27. Explore the hidden aquarium at EPCOT
I avoided The Seas with Nemo & Friends for years assuming it was just an area for little kids.
Don’t get me wrong, Turtle Talk and the actual slow ride were designed with the youngins in mind.
However, did you know that hidden inside this complex is also an impressive 5.7 million gallon aquarium with clown fish, sharks and more?
It’s work checking out – no matter your age.
28. Utilize single-rider lines
Single-rider lines are the best way to turn a two-hour wait into a five-minute wait.
We’ve used this trick multiple times on Smugglers Run at Hollywood Studios and gotten straight on the ride without any wait.
Sometimes, my husband and I get lucky and get to ride together as “single riders” when they need two people to fill the backseats. Just don’t expect to ride as the pilot when using this method.
There are four rides across Disney World where single-rider lines are available:
- Rock ‘n’ Roller Coaster (Hollywood Studios)
- Millennium Falcon: Smugglers Run (Hollywood Studios)
- Test Track (EPCOT)
- Expedition Everest – Legend of the Forbidden Mountain (Animal Kingdom)
29. Unlock secret Chewbacca mode on Smugglers Run
Speaking of Smugglers Run – did you know there’s a secret Chewbacca mode you can activate on-ride?
To unlock Chewie mode and hear Chewbacca commands and sound effects throughout the ride, hold off on activating your position and instead have the two pilots push their controls to the far left/right or the far up/down and hold.
While the pilots hold this position, have the rest of the crew hit their activate buttons.
30. Get a discount on the Disney Springs Amphicar
If you’ve ever been to Disney Springs you’ve probably seen the Amphicar – the car that floats like a boat.
At the time of this writing, it costs $125 to book the Amphicar for a 20-minute tour that accommodates up to four people.
And occasionally, during special promotional periods, you can get a $25 discount on that tour if you spend $50 or more at the BOATHOUSE or the BOATIQUE next door (valid receipt required).
We decided to have lunch at the BOATHOUSE before we purchased our tickets. It ended up being one of the best meals I’ve ever had at Disney Springs and I got to ride the Amphicar for just $100.
Check the Disney Springs website for current offers.
31. Take the Magic Kingdom bus or Ferryboat
While the Monorail is perhaps the most iconic mode of transportation to and from the Magic Kingdom, there are faster ways to get to the park.
The bus, when it’s running tends to be the fastest mode of transport. But when it’s not available, the Ferryboat is your best bet.
While the Monorail technically runs at a faster speed than the Ferryboat, the Monorail can only hold a small number of people at one time. Plus, the Monorail can get BUSY during the peak season – which means long queues and wait times.
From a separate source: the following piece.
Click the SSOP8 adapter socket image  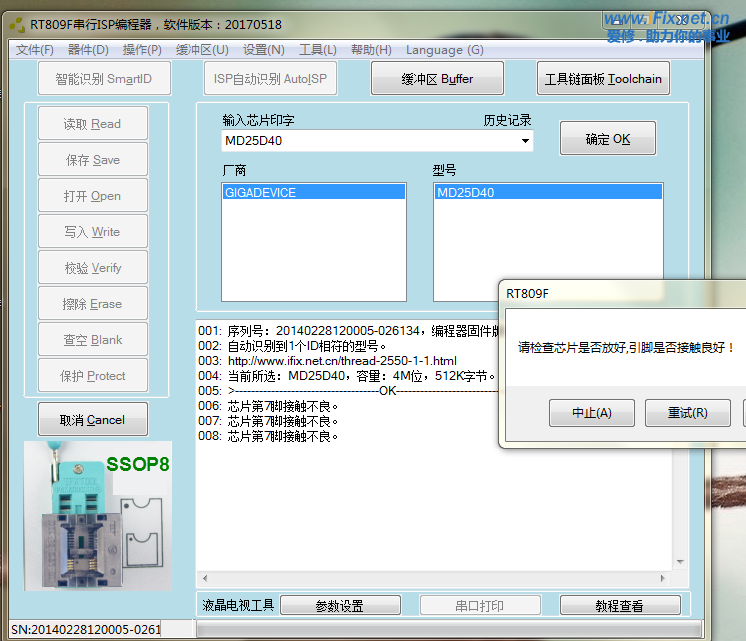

Conversely, I don’t think I’ve ever had to wait more than 10 minutes for the Ferryboat.
32. Hold large batteries away from your body at security
This one only applies if you are bringing electronics with large batteries like DSLR cameras and battery chargers into the park.
After consistently getting pulled for a bag search at security, a guard finally offered me the following hot tip.
Hold the item in question in your hand, and hold it out in front of you while walking through the metal detectors.
You might look a bit silly, but the guard was right – I haven’t been pulled for a bag search since.
33. Let Disney cast members use your camera
Finally, we have one of my favorite tips.
Don’t pay for photos, ask cast members to take a few snapshots using your phone or camera.
At a TRON preview event a few weeks ago, we saw a handful of people queuing up in front of the attraction entrance where an employee was taking pictures.
At first, I assumed this was a paid photo opportunity. After all, things are rarely free at Disney.
Instead, guests were simply handing their personal photo-taking devices over to the cast member for a free snapshot keepsake.
There was a second cast member near the tester seats offering to do the same.
Both photos turned out to be my favorites from the trip.